By John Langhorne/Consulting
When historians review the social changes in the United State at this end of this century, one of the top five probably will be the role of women.
In my own life, the three women dearest to me represent this change: My mother, wife and daughter. Each is a clear example of the social evolution of women.
My mother, who did not finish the third grade and worked as a housekeeper until she was 85, was completely dependent on my father. When he died, she didn’t know how to write a check and for the rest of her life signed as Mrs. Earl Langhorne.
My wife went to college when most women had only the career choice of nurse or teacher. The men earned bachelor of science and arts degrees and many women supposedly pursued marriage, or the “Mrs.” Degree (as many noted).

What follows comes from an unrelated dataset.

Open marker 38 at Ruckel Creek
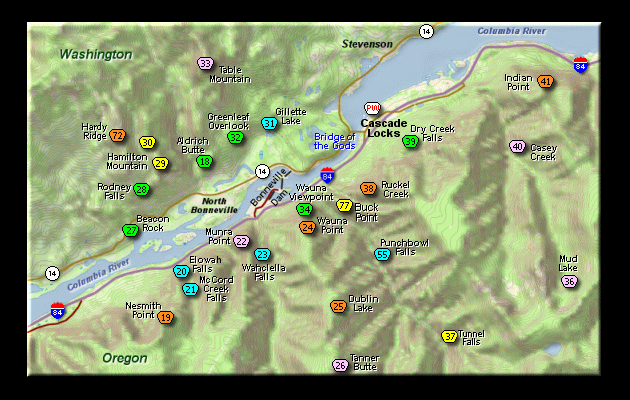The image size is (630, 400). (369, 188)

I recall very distinctly being in freshman physics, a lecture with 150 people, about three of whom were women and most of us thought, unfortunately, ‘what the h— are they doing here?’
My wife, who has worked in a professional role all of her life, may have made different career choices if a high school counselor, who pointed out she scored above the 95 percentile in mathematical ability, had suggested she take more mathematics. How many times has the story of teachers discouraging young women from “men’s occupations” played out? This is a story I hear often when I interview female managers of a certain age.
My daughter, who was successful through public school, (we often remind her what splendid parents she had), went on to two prestigious universities and now has a managerial position in a Fortune 500 company. She has had more jobs than I and has owned as many homes as her parents. She has traveled abroad more than her parents and now works in London. I have never had a conversation with her where she thought her career was being hindered by sexism, although she has on occasion noted some of her peers have experienced such discrimination. This is not an atypical story in families with daughters.
Consider these few statistics: in 2010, young women had a median income higher than their male peers, about 65 percent of students in university are women, women graduate college at rates much higher than men and at every demographic except the very top, women have lower unemployment rates than men.
When I began consulting, I routinely encountered examples of sexual harassment. I remember the unruly response of a group of machinists when I suggested to them that the Playboy foldouts had to go. I haven’t seen such behavior for years, although some argue compellingly that sexism and harassment have become subtler.
Colleagues also report this changes the workplace. A friend who is a research scientist in a large organization in Eastern Iowa, when asked how his job has changed in the past 30 years, reported when he attends research team meetings, about two thirds of the people at the table are women. When asked how this has changed the workplace, his answer was women are easier to work with in groups.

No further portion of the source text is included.